Ich selbst besaß kein einziges Buch, denn ich wohnte bereits allein und die Miete, sowie Nebenkosten waren sehr hoch, für einen Auszubildenden. Ein Glück gab es ja Bibliotheken, die meine Rettung darstellten.
Es war still, als ich die Putzutensilien hinten, in unserem kleinen Nebenraum, im Schrank verschwinden ließ. Erst, als das Läuten der Gold-umrahmten Wanduhr erklang und die Ruhe brach, wusste ich, es war soweit. Rasch huschte ich zur Tür, drehte das Informationsschild auf 'Geöffnet' und schleppte unseren Aufsteller heraus.
Ich schaute mich einen Moment um, während ich auf dem Fußweg stand. Allmählich wachten die Leute auf, verließen ihre Häuser und machten sich auf zu ihrem gewohnten Weg.
Alltag, so nannten sie es. Ich konnte nichts mit diesem Begriff anfangen, denn für mich blieb jeder Tag besonders. Jeder Tag war ein Geschenk und dies sollten wir dankend annehmen. Schweigend verschwand ich zurück in den Laden meiner Träume und stellte mich hinter die Kasse.

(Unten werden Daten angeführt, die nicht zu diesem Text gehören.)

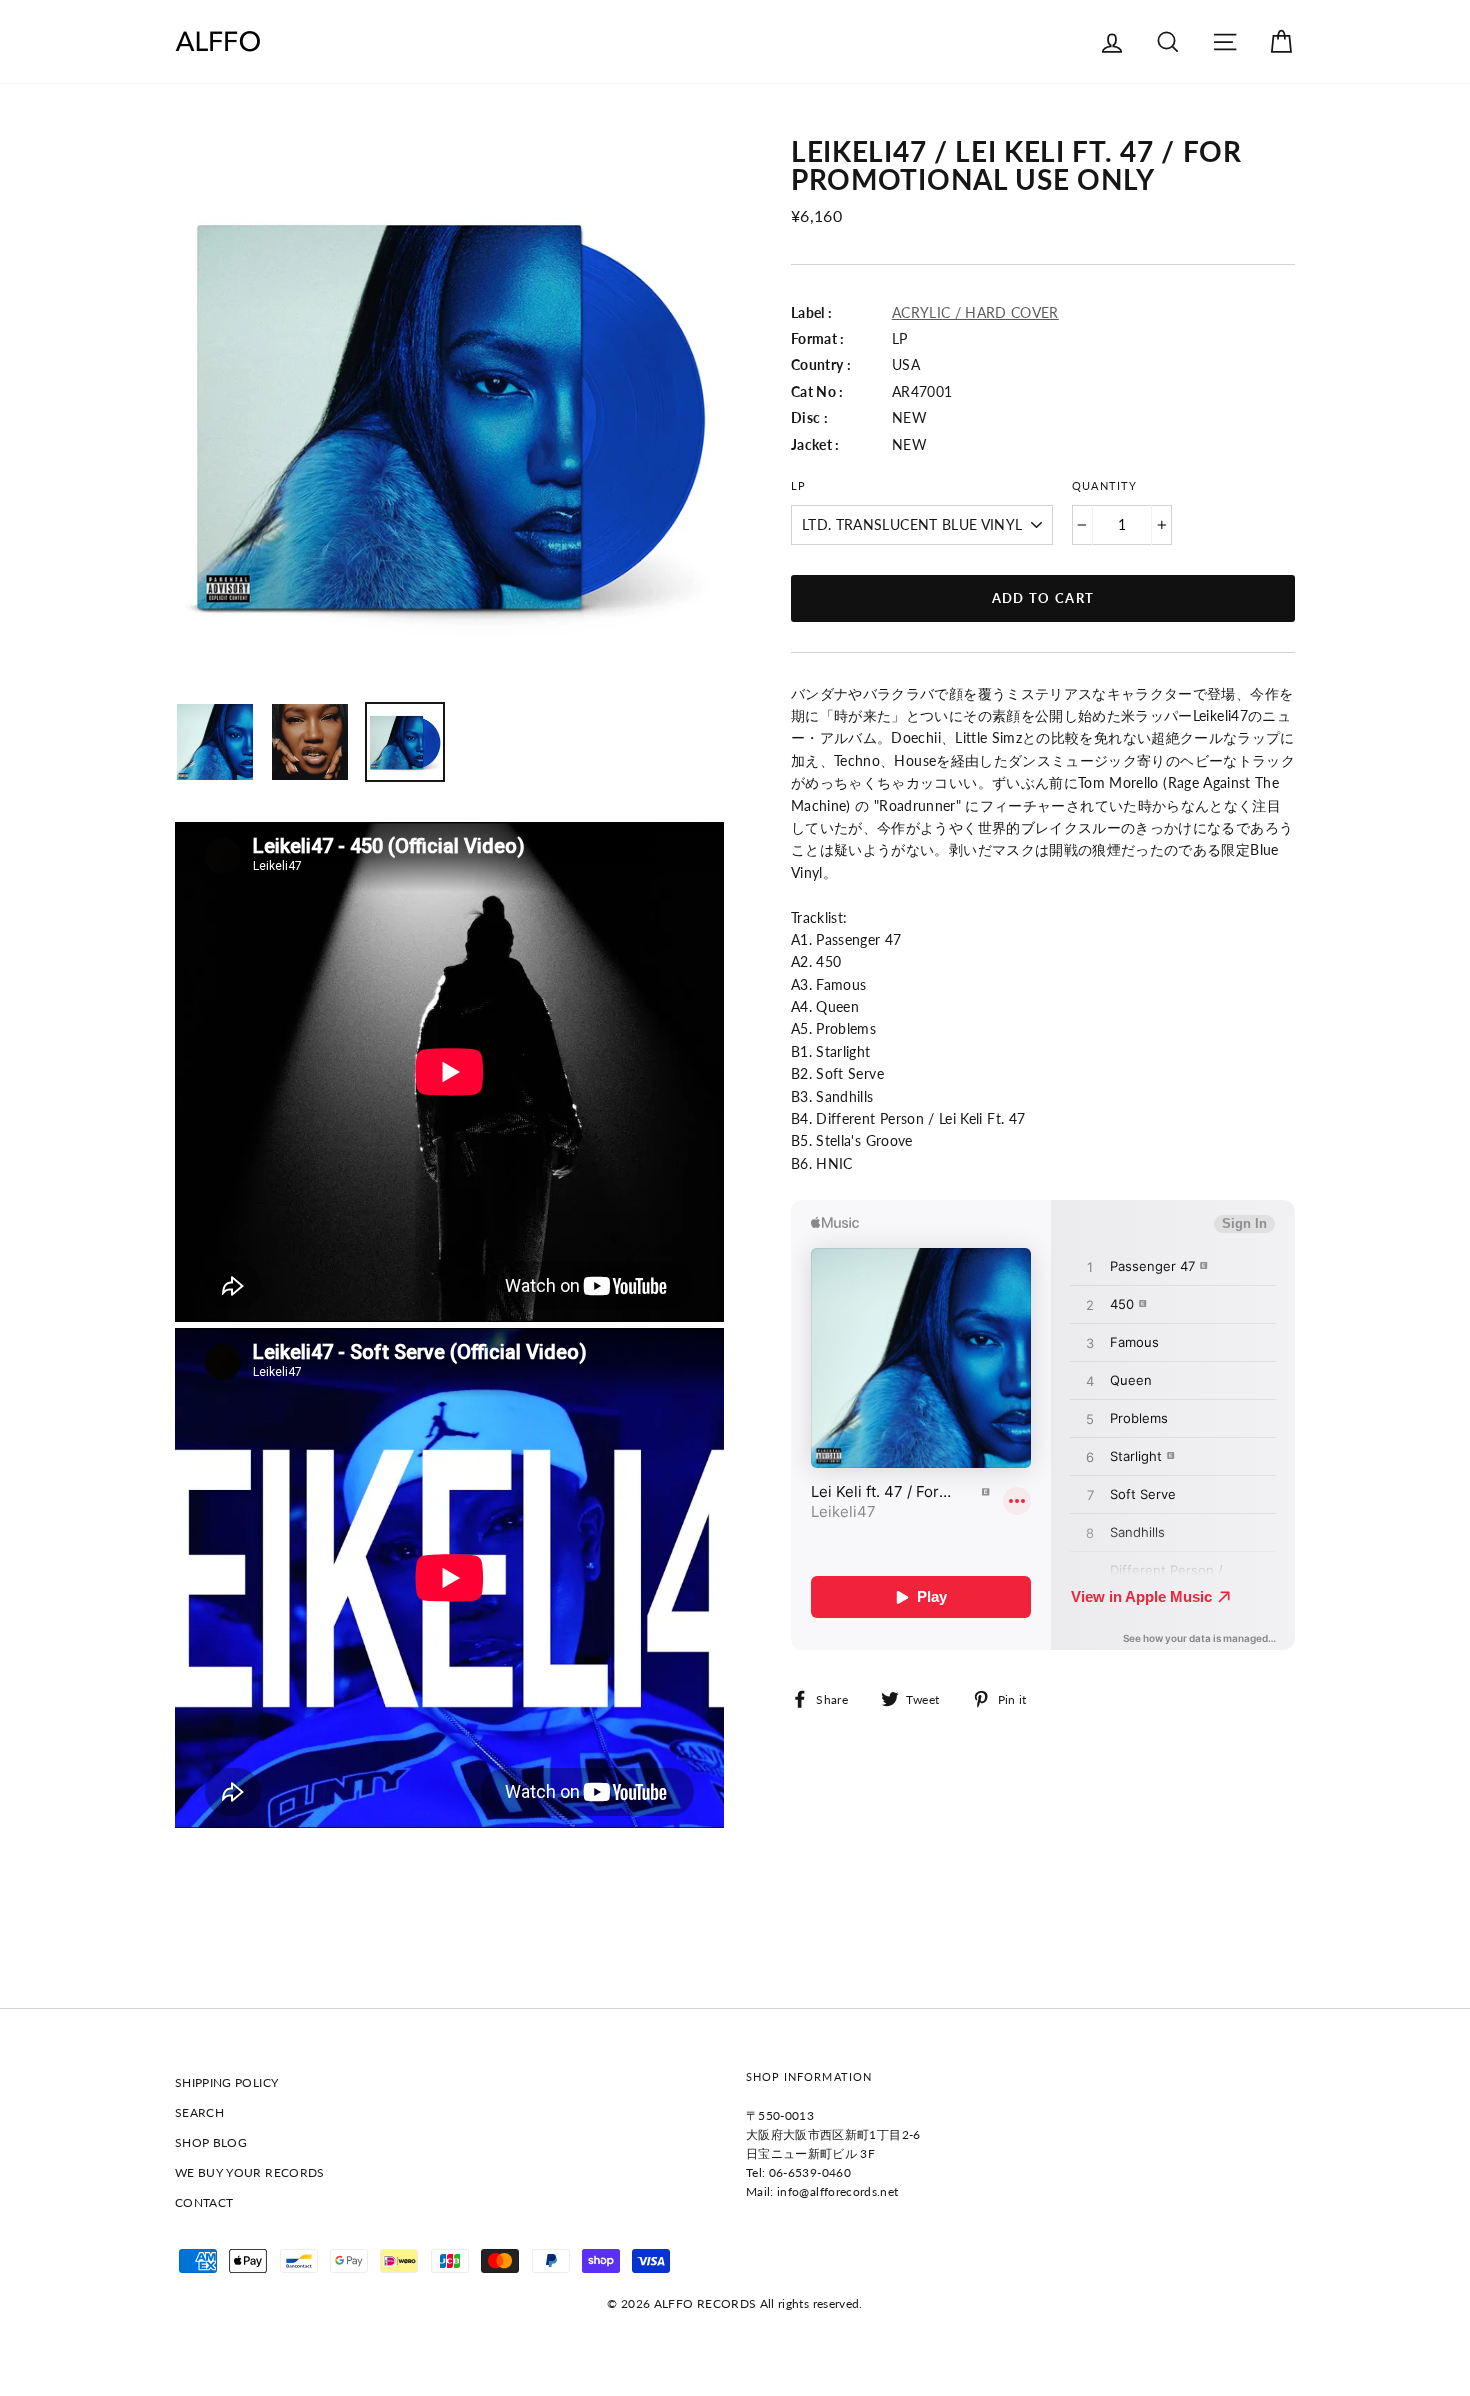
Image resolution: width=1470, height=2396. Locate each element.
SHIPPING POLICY (226, 2082)
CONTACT (204, 2202)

Es dauerte auch nicht lang, bis ich bereits die ersten Kunden grüßte, die interessiert durch die Regalreihen streiften. Morgens und am Vormittag kamen oft nur Senioren, denn sie hatten genug Zeit, mussten nicht mehr arbeiten. Am Nachmittag kamen dann vor allem Jugendliche und Kinder, die- man mag es kaum glauben- sogar sehr lange hier blieben. Die verbreitete Meinung, Kinder würden nicht gern lesen, war totaler Unfug. Ich zumindest kannte jeden unserer Kunden und vor allem mit den Jüngeren, hatte ich schon stundenlange Gespräche über gemeinsame Lieblingsbücher geführt.
Ich schaute zur Eingangstür. Die Glocke über ihr schellte jedes Mal, wenn jemand herein trat oder ging und gerade war sie nur am klingeln. Ein sanftes Lächeln lag auf meinen Lippen, während ich die ganzen Leute beobachtete. Ich tat es gern, Leuten zuschauen. Es war so interessant und man konnte viel über diejenigen lernen.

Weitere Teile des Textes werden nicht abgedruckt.